BFMTV

CAFE POLITIQUE - Trierweiler a eu peur d'être "lynchée", Dassault aurait payé pour gagner

-

- - -

Chaque matin, BFMTV.com sélectionne pour vous le meilleur de l'information politique. Aujourd'hui, les révélations de Mediapart, accusant Serge Dassault de corruption, et les angoisses de la première dame de France, qui a bien cru être "lynchée" après un tweet pendant les législatives.

Serge Dassault aurait payé pour gagner à Corbeil

Un nouveau scandale politique a peut-être été mis au jour par Mediapart. Le journal en ligne a publié dimanche (article payant) un "enregistrement clandestin" audio réalisé à la fin de l'année 2012, dans lequel Mediapart identifie formellement le sénateur UMP Serge Dassault, et où le milliardaire admet avoir "payé pour s'assurer de la victoire" de son successeur à la mairie de Corbeil, dans l'Essonne.

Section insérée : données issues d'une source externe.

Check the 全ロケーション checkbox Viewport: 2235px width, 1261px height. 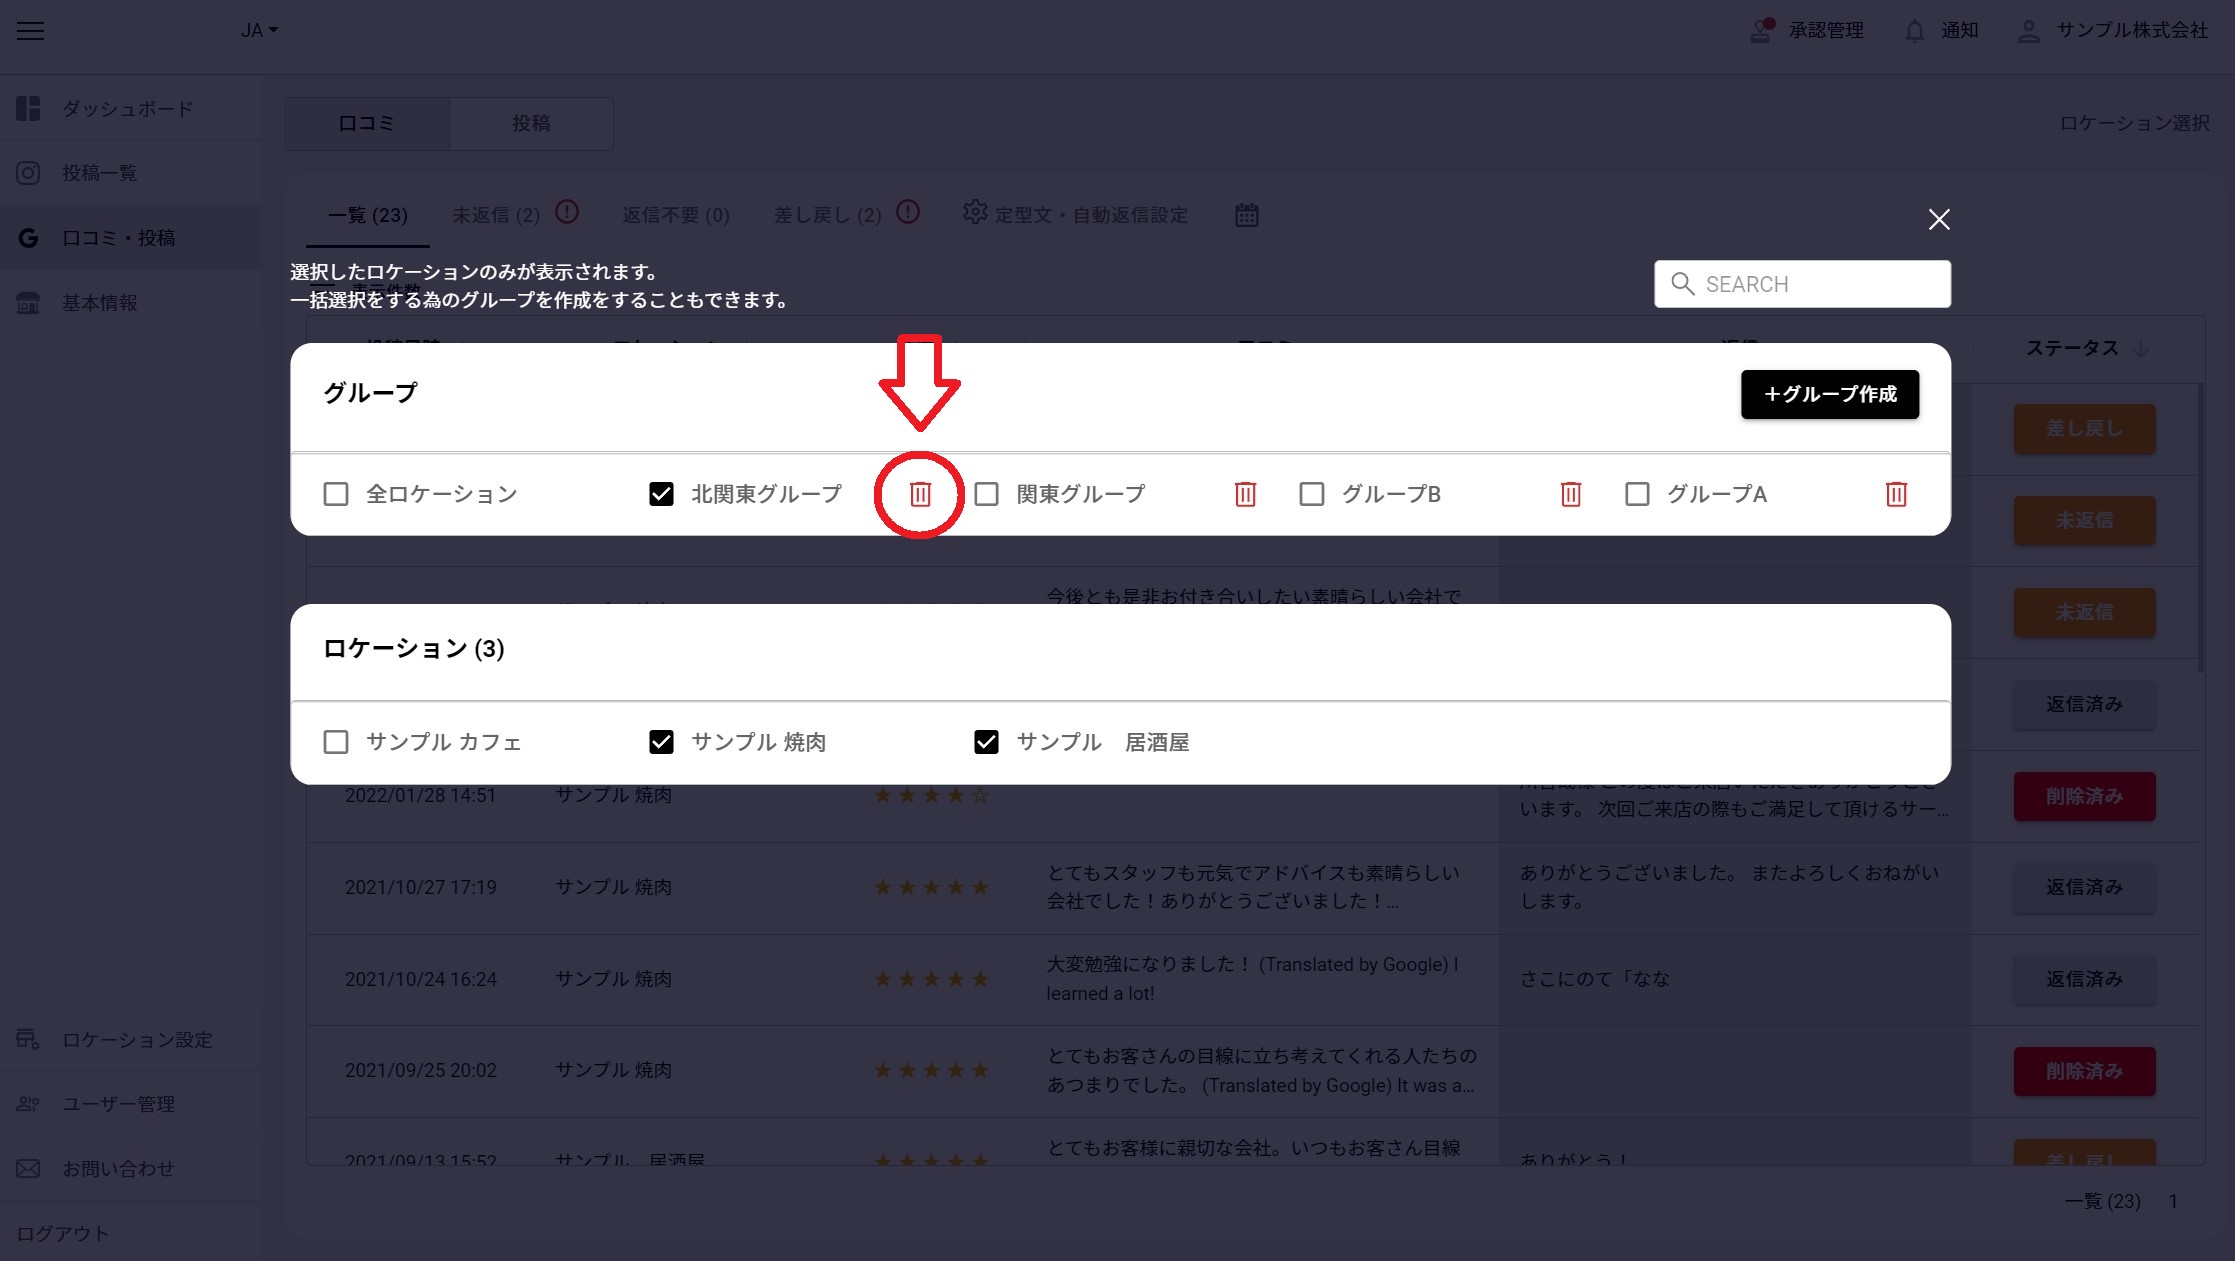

En clair, Serge Dassault reconnaît avoir purement et simplement acheté des votes pour l'élection de Jean-Pierre Bechter en 2010. Une somme de 1,7 millions d'euros est évoquée. Mediapart affirme que la voix de l'industriel a été authentifiée: "Cette fois, Serge Dassault ne pourra pas nier", écrit le journal d'investigation, tout en affirmant que "les deux hommes à l'origine de l'enregistrement se sont fait tirer dessus trois mois plus tard".

Une enquête judiciaire est en cours à Corbeil, mais l'élu milliardaire est toujours couvert par l'immunité parlementaire.

Valérie Trierweiler a eu peur d'être "lynchée"

La première dame de France s'en émeut dans une interview au journal britannique The Sunday Times: après son tweet tranchant contre Ségolène Royal, Valérie Trierweiler s'est cloîtrée par peur des réactions de la rue. "Je suis restée enfermée à la maison pendant huit jours. Je ne suis pas sortie. Je pensais que j'allais être lynchée dans la rue", confie-t-elle.

Pendant les législatives, la compagne de François Hollande avait adressé un tweet de soutien à Olivier Falorni, candidat PS dissident à La Rochelle, et adversaire direct de Ségolène Royal. Il n'en avait pas fallu plus pour que les observateurs de la vie politique y voient une rivalité à ciel ouvert entre les deux femmes. "J'aurais presque pu ne jamais revenir [à l'Elysée, puis] j'ai tourné la page et je suis revenue petit à petit".

Pour Peillon, Fillon a commis "un suicide personnel"

Les réactions d'hostilité aux propos de François Fillon sur le FN n'ont pas faibli au cours du week-end. Etrillé dans ses propres rangs par les ténors de l'UMP, l'ancien Premier ministre a également été pris pour cible par Vincent Peillon. Invité dimanche soir de l'émission "Tous politiques" sur France 24 et sur France Inter, le ministre de l'Education attaque: "Je ne comprends pas et je n'accepte pas ces propos (...). On n'est plus dans le dérapage. Je pense que c'est une erreur très profonde", juge-t-il avant de conclure: "Du point de vue politique, c'est un suicide personnel".

EELV n'envisage pas de quitter le gouvernement

Malgré son ultimatum à François Hollande sur la transition énergétique, Pascal Durand, le secrétaire national d'EELV, écarte l'idée que les ministres écologistes claquent la porte du gouvernement d'ici au 20 septembre et l'ouverture de la Conférence environnementale.

Noël Mamère, lui, est sur une ligne plus dure et menace de quitter EELV si les ministres du parti ne démissionnent pas du gouvernement: "Notre ultimatum a fait pschitt et il n'y a pas eu besoin d'attendre six jours pour savoir que pour le président de la République, l'écologie n'est pas une priorité", tonne le député-maire de Bègles dans les colonnes de Sud-Ouest.

Claude Bartolone dans le rôle du "démineur"

Claude Bartolone se prépare un joli petit tour de France, mais une partie des étapes pourrait bien se révéler épineuse. En cette rentrée politique, annonce Le Parisien, c'est au président de l'Assemblée nationale qu'échoit la responsabilité de rabibocher toutes les composantes de la majorité, en vue des municipales.

Claude Bartolone ira ainsi jouer les "démineurs" à toutes les journées parlementaires prévues à l'agenda: les 23 et 24 septembre à Bordeaux pour celles du PS, les 25 et 26 à Lyon avec les Radicaux de gauche et le meilleur pour la fin, les 25 et 26 toujours à Angers... avec EELV.